Optogenetics to study the circuits of fear- and depression-like behaviors: a critical analysis.

In recent years, the development and extensive use of optogenetics resulted in impressive findings on the neurobiology of anxiety and depression in animals. Indeed, it permitted to depict precisely the role of specific cell populations in various brain areas, including the amygdala nuclei, the auditory cortex, the anterior cingulate, the hypothalamus, the hippocampus and the bed nucleus of stria terminalis in specific aspects of fear and anxiety behaviors. Moreover, these findings emphasized the involvement of projections from the ventral tegmental area to the nucleus accumbens and the medial prefrontal cortex in eliciting depressive-like behaviors in stress-resilient mice or in inhibiting the expression of such behaviors in stress-vulnerable mice. Here we describe the optogenetic toolbox, including recent developments, and then review how the use of this technique contributed to dissect further the circuit underlying anxiety- and depression-like behaviors.
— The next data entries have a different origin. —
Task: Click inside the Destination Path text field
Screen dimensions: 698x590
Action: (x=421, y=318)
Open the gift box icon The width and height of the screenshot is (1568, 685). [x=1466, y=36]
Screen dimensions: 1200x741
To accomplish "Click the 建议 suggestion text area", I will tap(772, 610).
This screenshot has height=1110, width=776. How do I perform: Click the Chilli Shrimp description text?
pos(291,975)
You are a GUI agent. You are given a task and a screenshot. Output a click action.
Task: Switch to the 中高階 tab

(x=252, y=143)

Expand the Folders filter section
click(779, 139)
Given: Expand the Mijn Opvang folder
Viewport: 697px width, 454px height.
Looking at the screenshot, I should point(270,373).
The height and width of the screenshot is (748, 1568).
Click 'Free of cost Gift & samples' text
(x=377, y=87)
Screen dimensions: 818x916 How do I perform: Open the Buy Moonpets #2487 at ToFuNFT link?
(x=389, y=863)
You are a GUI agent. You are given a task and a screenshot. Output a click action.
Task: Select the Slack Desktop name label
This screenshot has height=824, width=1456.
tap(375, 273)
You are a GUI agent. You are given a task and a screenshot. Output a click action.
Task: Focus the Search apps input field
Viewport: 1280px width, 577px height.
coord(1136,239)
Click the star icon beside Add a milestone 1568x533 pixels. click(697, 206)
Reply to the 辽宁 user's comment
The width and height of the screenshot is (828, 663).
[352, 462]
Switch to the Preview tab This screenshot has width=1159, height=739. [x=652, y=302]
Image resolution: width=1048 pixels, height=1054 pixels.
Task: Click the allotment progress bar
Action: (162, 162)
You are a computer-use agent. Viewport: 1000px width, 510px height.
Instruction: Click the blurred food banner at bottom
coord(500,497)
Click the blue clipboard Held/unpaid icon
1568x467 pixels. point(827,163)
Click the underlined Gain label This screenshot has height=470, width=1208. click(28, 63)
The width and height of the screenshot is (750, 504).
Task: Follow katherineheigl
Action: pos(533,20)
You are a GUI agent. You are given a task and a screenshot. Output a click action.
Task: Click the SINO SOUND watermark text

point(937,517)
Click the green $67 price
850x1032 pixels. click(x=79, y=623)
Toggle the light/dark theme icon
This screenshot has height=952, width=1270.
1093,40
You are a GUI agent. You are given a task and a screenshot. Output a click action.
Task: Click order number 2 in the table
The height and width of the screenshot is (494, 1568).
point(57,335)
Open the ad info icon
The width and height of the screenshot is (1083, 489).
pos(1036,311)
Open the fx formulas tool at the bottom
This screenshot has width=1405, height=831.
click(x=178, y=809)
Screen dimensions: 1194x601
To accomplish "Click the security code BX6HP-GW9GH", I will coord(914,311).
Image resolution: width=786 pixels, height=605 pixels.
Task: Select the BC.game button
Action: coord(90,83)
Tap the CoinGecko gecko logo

We then point to some drawbacks of the current studies, particularly a) the sharp contrast between the sophistication of the optogenetic tools and the rudimentary aspect of the behavioral assays used, b) the fact that the studies were generally undertaken using normal rodents, that is animals that have not been subjected to experimental manipulations shifting them to a state relevant for pathologies and c) that the opportunity to explore the potential of these techniques to develop innovative therapeutics has been fully ignored yet. Finally, we discuss the point that these findings frequently ignore the complexity of the circuitry, as they focus only on a particular subpart of it. We conclude that users of this cutting edge technology could benefit from dialog between behavioral neuroscientists, psychiatrists and pharmacologists to further improve the impact of the findings.